Stored records
┏━━
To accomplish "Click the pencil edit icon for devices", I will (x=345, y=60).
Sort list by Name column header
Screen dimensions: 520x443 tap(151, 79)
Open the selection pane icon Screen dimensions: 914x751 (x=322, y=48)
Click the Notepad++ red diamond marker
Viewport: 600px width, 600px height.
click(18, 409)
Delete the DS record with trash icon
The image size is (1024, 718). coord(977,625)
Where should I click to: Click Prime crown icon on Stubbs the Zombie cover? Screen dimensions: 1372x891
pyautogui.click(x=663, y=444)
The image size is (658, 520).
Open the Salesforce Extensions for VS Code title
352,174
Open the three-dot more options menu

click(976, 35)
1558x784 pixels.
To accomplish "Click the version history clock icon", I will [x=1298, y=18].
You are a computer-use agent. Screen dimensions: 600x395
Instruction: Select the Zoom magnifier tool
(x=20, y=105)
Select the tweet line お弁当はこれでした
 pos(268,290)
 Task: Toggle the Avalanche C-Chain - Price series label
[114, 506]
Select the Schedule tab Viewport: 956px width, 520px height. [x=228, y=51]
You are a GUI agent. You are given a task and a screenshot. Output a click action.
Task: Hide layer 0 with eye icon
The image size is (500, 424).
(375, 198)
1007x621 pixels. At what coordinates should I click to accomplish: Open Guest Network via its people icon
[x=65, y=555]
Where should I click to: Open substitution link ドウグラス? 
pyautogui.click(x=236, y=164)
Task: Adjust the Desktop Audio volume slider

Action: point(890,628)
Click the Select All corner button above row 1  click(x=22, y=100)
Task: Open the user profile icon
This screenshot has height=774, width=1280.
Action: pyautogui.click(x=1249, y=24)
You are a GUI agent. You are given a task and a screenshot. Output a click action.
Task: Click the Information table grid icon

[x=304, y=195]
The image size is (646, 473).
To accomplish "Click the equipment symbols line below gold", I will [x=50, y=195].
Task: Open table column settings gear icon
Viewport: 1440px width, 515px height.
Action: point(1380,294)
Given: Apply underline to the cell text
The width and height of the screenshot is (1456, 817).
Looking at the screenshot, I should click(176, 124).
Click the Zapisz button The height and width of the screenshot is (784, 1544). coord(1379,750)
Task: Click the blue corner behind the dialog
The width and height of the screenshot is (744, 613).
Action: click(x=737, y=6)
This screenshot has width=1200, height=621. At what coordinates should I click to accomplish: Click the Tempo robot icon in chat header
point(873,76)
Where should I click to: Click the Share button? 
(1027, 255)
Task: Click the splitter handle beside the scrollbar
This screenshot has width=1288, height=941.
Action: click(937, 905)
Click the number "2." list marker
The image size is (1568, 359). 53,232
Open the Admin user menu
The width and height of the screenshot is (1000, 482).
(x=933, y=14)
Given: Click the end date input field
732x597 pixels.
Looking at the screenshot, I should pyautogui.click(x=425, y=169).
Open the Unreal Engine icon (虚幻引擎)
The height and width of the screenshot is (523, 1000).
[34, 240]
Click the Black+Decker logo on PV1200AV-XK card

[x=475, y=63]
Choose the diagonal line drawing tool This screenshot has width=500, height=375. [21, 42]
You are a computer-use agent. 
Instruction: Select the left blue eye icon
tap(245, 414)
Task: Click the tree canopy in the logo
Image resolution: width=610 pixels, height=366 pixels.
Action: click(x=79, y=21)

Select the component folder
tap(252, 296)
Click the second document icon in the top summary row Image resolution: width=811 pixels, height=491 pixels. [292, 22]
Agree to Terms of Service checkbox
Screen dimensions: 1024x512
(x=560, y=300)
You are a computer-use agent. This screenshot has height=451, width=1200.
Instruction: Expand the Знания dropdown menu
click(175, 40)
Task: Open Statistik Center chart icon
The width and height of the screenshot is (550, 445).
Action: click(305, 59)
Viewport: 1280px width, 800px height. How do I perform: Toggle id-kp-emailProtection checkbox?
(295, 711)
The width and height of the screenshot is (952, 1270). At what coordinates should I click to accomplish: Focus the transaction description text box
┗━━
→ Problem: Only the lines from the first line of the records through the one containing "You are a computer-use agent. Screen" should be reproduced, exactly, with both of them included.

→ Answer below:
To accomplish "Click the pencil edit icon for devices", I will (x=345, y=60).
Sort list by Name column header
Screen dimensions: 520x443 tap(151, 79)
Open the selection pane icon Screen dimensions: 914x751 (x=322, y=48)
Click the Notepad++ red diamond marker
Viewport: 600px width, 600px height.
click(18, 409)
Delete the DS record with trash icon
The image size is (1024, 718). coord(977,625)
Where should I click to: Click Prime crown icon on Stubbs the Zombie cover? Screen dimensions: 1372x891
pyautogui.click(x=663, y=444)
The image size is (658, 520).
Open the Salesforce Extensions for VS Code title
352,174
Open the three-dot more options menu

click(976, 35)
1558x784 pixels.
To accomplish "Click the version history clock icon", I will [x=1298, y=18].
You are a computer-use agent. Screen dimensions: 600x395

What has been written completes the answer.